LIT 201 — Introductory – Winter 2025

Introduction to Asian American Literature

with Joe Wei

21 January 2025 – 25 February 2025
Tue 7:30PM – 10:00PM EST /
4:30PM – 7:00PM PST

About This Course

  • Course Info

    Instructor: Joe Wei
    Dates: January 21—February 25, 2025, 7:30 EST (6 sessions)
    Times: Tuesdays, 7:30-10:00PM EST (2.5 hours once a week)
    Enrollment: 15 students
    Enrollment Closes: January 20, 2025, 11:59PM PST

  • Description

    This six-week course provides a brief introduction to Asian American literature, from the earliest writings in the Exclusion era to more contemporary work in the 21st century. We will approach this body of literature thematically--e.g., labor, incarceration, war, community--and trace how the political concerns of Asian American writers of the past reverberate in the writings of more present-day authors. In so doing, we’ll see Asian American literature as a literary tradition and genealogy that is not only an expression of ethnic difference or diversity, but also a creative site of struggle where Asian American identity and politics are negotiated.

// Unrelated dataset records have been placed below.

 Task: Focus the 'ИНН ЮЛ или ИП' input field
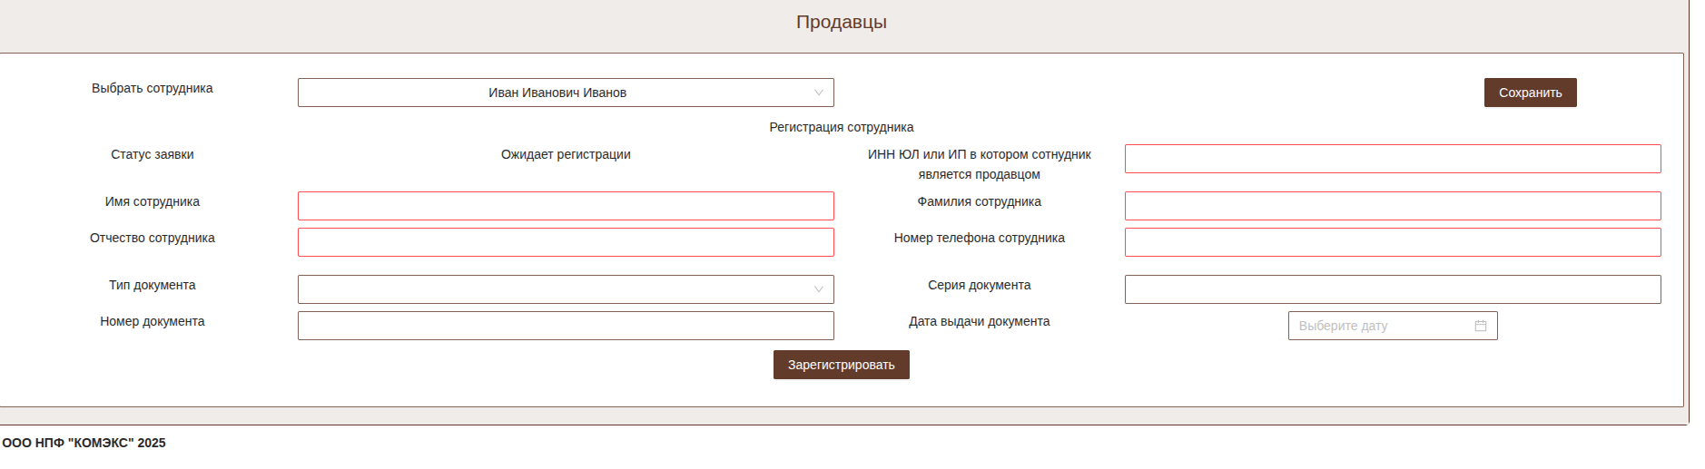pos(1392,159)
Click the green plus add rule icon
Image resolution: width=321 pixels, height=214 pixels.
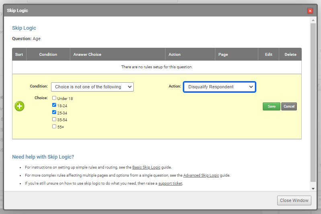point(20,106)
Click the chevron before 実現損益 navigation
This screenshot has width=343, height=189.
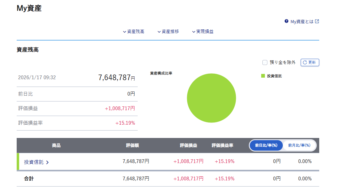pyautogui.click(x=194, y=32)
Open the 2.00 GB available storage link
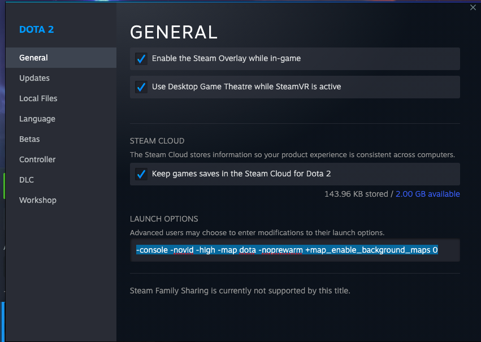 [427, 194]
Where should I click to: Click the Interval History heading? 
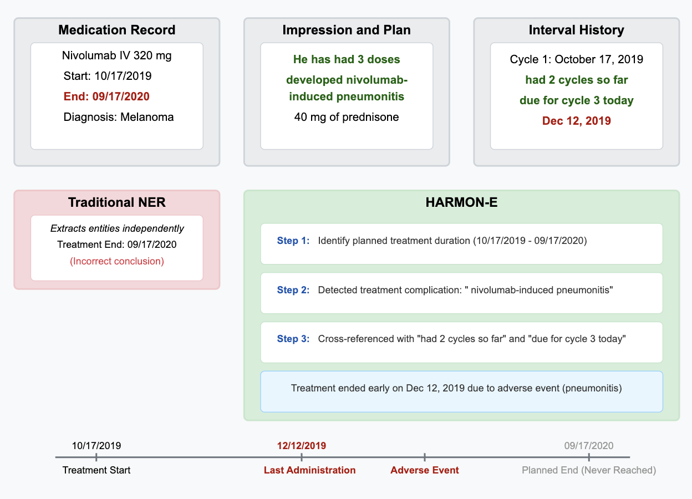pos(576,30)
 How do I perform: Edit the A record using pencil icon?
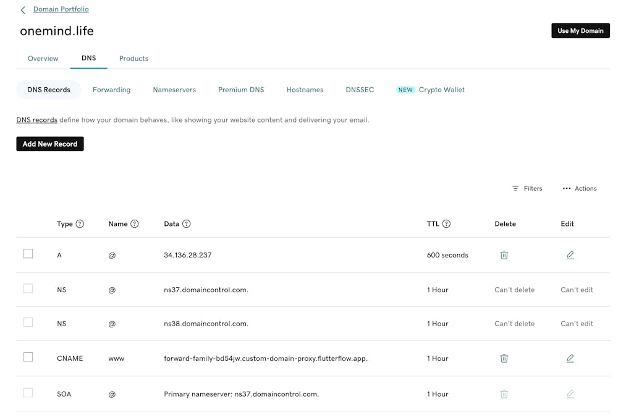point(570,255)
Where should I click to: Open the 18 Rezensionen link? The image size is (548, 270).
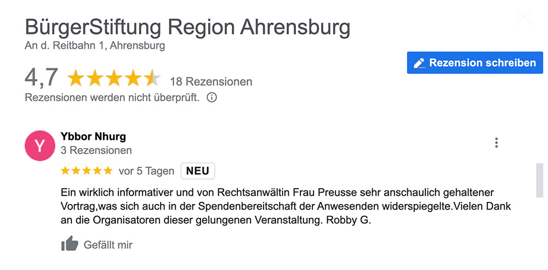pyautogui.click(x=211, y=82)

    To start, we’ll look at the debates, periodicals, and poetry during the invention of “Asian America” as a political coalition in the 1960s. Next, we’ll take on thematic explorations of Asian American literature in pairs; possible pairings might include Carlos Bulosan and Rajiv Mohabir (labor), Janice Mirikitani and Solmaz Sharif (incarceration), Theresa Hak Kyung Cha and Thi Bui (war). We’ll conclude with a literary salon of sorts, where participants can share creative work (visual, written, or otherwise) and reflections on the class.

  • About the Instructor

    Joe Wei is an assistant professor of English at the University of Georgia, with prior teaching experience at Indiana University-Bloomington and the University of Virginia. His research and teaching interests include Asian American literature, refugee studies, poetry and poetics, oral history, and game studies. Broadly speaking, he works on Asian American literary organizations and communities from the 1960s to the present, and his first book project is about Southeast Asian American poets' development of a distinctive, collective refugee politics in the institutional context of contemporary American poetry.

  • Who Is This For?

    Asian American artists, activists, and community members;

    Folks who didn't have an opportunity to take an Asian American literature class in high school or college;

    Allies of Asian and Asian Americans who want to respectfully learn about and engage with Asian American literary history;

    All the above who want to be part of a curious community of learners and thinkers.

    A background in Asian American Studies is not required.

  • Class Cap & Enrollment

    The discussion-based seminar class has a capacity of 15 students. 2 full scholarships are available to folks where paying the enrollment fee is a financial burden.

    If you are interested in scholarships, please fill out this short scholarship form. Scholarship applications are due by January 7, 2025 and participants will be notified by January 14.

  • Platforms

    Google Drive: Participants will receive all readings over Google Drive.

    Zoom: All class sessions will be held on Zoom.

    Vimeo: Recordings of the sessions over Zoom will also be found through a password-protected Vimeo link.